TASK TO CARRY OUT
Only the lines from the line containing "Begini Tanggapan Kadis" to the end of the entries should be repeated, exactly as they appear.

Saved data entries:
══════════════════════════════
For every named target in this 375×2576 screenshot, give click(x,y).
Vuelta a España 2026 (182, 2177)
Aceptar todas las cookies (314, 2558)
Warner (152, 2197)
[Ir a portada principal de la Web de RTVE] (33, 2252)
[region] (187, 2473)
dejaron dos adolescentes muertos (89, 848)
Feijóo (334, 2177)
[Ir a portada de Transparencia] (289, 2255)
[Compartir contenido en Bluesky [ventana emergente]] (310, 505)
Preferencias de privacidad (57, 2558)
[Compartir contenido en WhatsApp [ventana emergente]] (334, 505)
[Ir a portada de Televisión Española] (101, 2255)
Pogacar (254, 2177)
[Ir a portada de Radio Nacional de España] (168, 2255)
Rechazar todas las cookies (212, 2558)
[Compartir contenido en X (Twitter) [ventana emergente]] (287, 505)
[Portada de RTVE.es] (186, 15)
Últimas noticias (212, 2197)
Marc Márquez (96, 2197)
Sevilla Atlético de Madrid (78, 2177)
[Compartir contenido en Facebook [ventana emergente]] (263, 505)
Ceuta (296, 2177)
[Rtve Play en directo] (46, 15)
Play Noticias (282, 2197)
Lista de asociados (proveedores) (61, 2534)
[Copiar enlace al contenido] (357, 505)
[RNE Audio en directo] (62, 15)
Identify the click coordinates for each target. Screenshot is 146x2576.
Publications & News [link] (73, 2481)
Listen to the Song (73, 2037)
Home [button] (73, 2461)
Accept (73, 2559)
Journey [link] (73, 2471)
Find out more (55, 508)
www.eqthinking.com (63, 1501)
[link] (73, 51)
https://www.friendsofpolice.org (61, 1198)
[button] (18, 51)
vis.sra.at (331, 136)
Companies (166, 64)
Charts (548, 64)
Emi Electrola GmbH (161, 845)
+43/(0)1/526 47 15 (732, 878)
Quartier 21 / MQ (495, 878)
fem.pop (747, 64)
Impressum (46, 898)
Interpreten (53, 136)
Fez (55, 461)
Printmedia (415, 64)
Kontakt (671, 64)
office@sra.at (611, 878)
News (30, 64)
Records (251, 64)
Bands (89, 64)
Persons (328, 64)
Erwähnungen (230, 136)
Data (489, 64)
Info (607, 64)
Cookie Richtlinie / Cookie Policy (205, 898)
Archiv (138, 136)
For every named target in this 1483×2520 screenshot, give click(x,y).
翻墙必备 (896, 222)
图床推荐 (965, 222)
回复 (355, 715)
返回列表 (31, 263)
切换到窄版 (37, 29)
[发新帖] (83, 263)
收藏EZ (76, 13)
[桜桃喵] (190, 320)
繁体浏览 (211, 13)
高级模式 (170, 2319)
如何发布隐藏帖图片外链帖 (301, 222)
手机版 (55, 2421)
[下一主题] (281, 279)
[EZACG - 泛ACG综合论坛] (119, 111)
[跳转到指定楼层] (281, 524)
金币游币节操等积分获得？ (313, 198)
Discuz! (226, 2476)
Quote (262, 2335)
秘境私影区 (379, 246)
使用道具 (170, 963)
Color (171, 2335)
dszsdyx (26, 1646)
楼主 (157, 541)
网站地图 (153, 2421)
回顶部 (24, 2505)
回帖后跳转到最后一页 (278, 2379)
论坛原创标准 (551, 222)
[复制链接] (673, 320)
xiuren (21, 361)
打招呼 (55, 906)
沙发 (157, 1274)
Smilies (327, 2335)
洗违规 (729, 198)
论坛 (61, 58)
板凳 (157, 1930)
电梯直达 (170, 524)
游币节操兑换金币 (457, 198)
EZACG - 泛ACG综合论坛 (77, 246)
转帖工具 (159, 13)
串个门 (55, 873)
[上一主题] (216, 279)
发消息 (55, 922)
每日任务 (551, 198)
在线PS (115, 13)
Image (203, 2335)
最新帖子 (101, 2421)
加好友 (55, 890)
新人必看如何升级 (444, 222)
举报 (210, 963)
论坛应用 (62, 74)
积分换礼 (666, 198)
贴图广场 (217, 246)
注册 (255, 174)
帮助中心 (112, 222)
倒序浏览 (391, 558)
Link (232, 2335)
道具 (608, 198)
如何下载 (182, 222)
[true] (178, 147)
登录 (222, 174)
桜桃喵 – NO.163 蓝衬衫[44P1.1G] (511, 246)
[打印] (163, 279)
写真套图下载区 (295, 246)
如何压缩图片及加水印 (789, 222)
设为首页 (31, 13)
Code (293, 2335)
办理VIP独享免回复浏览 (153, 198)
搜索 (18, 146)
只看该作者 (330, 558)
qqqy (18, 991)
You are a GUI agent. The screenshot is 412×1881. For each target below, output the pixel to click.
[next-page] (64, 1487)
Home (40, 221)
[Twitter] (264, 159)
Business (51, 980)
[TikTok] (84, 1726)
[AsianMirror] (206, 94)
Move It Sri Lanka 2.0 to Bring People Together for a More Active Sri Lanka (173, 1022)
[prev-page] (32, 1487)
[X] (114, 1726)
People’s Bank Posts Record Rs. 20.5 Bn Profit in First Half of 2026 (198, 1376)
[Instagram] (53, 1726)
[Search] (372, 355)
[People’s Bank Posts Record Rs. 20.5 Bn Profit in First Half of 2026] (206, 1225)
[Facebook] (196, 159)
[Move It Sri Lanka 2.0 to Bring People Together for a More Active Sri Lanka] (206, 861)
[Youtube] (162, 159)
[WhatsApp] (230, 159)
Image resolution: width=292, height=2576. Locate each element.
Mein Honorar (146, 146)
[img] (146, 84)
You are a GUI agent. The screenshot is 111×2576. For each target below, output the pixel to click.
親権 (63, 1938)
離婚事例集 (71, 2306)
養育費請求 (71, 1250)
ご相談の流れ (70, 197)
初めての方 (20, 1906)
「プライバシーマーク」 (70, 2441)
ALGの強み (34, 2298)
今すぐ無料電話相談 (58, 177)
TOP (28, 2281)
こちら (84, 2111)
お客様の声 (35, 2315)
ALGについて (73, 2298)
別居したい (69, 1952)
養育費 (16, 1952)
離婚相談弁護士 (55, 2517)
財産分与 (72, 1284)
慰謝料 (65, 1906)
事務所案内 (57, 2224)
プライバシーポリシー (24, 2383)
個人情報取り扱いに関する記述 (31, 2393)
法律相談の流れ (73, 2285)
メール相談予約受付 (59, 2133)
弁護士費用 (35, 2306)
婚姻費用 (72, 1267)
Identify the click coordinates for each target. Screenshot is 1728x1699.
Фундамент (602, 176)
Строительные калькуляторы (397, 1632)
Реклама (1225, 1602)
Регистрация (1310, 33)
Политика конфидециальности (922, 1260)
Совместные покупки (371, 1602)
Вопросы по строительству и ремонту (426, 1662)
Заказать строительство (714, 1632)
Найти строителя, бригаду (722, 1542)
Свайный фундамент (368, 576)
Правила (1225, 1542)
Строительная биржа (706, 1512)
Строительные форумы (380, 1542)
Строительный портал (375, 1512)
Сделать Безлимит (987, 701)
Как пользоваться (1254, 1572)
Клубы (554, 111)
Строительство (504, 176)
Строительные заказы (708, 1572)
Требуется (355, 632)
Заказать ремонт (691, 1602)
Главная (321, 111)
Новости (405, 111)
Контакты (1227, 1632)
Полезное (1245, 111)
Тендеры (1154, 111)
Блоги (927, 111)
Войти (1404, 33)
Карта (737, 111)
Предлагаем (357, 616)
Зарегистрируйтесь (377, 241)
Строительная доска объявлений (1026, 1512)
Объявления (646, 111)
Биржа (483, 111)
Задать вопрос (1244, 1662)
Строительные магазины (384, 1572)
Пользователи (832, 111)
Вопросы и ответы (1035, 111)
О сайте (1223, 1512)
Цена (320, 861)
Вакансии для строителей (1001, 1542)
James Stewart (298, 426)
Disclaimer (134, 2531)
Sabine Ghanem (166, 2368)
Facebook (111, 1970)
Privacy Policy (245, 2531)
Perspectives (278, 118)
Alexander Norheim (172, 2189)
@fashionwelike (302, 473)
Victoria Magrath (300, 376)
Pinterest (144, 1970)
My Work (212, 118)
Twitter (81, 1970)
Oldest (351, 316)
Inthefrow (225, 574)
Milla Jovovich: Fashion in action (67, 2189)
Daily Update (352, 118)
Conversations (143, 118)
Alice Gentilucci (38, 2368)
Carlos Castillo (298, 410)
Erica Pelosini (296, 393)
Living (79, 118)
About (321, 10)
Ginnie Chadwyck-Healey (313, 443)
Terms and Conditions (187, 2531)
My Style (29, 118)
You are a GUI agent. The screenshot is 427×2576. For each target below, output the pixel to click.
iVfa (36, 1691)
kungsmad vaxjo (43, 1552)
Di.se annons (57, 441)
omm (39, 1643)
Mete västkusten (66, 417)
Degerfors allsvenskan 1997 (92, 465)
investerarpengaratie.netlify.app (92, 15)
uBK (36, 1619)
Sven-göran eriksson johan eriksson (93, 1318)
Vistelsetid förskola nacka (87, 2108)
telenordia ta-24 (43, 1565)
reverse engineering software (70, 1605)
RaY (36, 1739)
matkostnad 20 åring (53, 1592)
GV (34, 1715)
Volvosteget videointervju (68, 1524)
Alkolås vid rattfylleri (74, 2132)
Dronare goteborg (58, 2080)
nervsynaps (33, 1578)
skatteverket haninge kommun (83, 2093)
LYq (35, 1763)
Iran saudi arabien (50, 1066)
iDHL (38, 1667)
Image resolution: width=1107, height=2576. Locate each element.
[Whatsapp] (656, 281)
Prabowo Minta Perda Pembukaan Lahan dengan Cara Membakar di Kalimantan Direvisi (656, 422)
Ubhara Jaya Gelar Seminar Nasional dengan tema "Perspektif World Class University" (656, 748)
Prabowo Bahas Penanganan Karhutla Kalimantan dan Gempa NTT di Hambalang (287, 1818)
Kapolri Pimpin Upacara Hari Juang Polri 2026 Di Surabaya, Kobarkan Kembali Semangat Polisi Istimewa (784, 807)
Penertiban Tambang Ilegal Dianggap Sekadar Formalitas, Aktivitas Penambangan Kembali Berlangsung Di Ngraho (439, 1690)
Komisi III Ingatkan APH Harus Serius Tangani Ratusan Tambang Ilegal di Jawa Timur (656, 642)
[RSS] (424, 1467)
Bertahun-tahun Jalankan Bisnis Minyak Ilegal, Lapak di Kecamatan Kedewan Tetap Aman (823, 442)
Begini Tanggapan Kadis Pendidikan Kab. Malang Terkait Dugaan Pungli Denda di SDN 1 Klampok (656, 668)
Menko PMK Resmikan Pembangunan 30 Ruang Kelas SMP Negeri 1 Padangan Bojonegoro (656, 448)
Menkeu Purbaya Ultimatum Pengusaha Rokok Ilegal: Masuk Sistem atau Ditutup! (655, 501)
══════════════════════════════
EXERCISE OUTPUT
Begini Tanggapan Kadis Pendidikan Kab. Malang Terkait Dugaan Pungli Denda di SDN 1 Klampok (656, 668)
Menko PMK Resmikan Pembangunan 30 Ruang Kelas SMP Negeri 1 Padangan Bojonegoro (656, 448)
Menkeu Purbaya Ultimatum Pengusaha Rokok Ilegal: Masuk Sistem atau Ditutup! (655, 501)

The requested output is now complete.